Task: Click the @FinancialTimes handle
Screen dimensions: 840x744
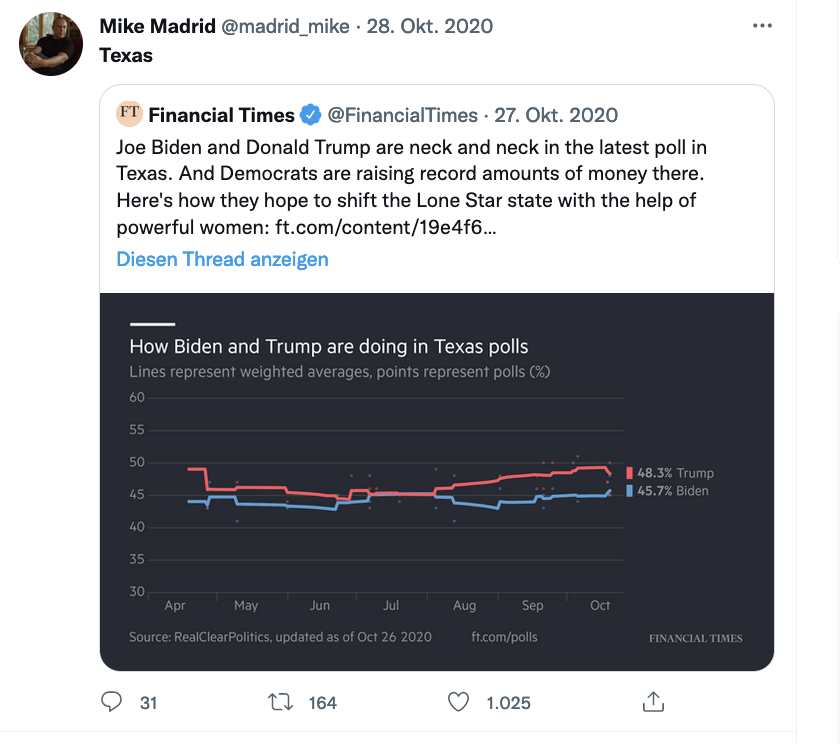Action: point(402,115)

...

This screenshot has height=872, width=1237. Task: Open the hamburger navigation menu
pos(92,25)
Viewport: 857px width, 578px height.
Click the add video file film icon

--

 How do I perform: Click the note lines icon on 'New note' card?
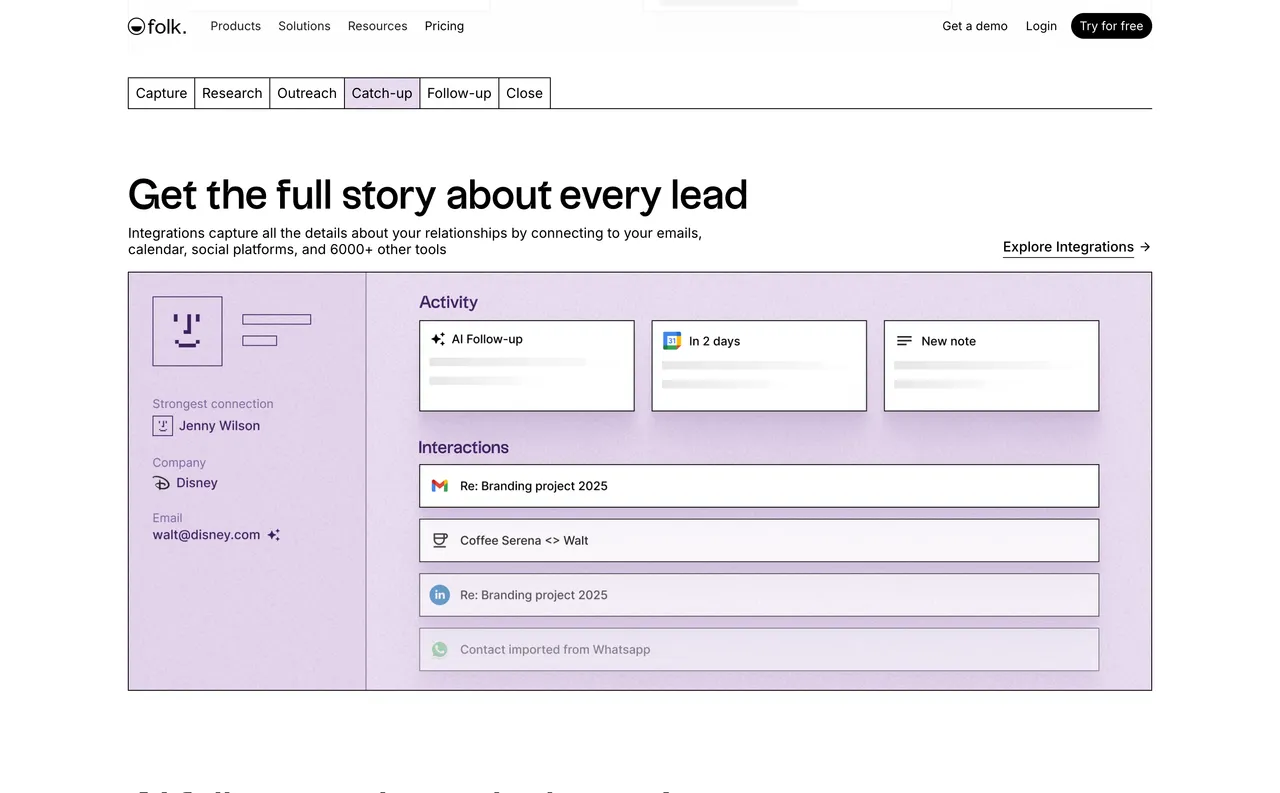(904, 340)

» Requirement
In the material, take the lines starting with the one containing "Viewport: 857px width, 578px height." and going on through the one containing "Click the add video file film icon", and rewrite them with "film" changed to "camera", leaving everything else as is.

» Task result
Viewport: 857px width, 578px height.
Click the add video file camera icon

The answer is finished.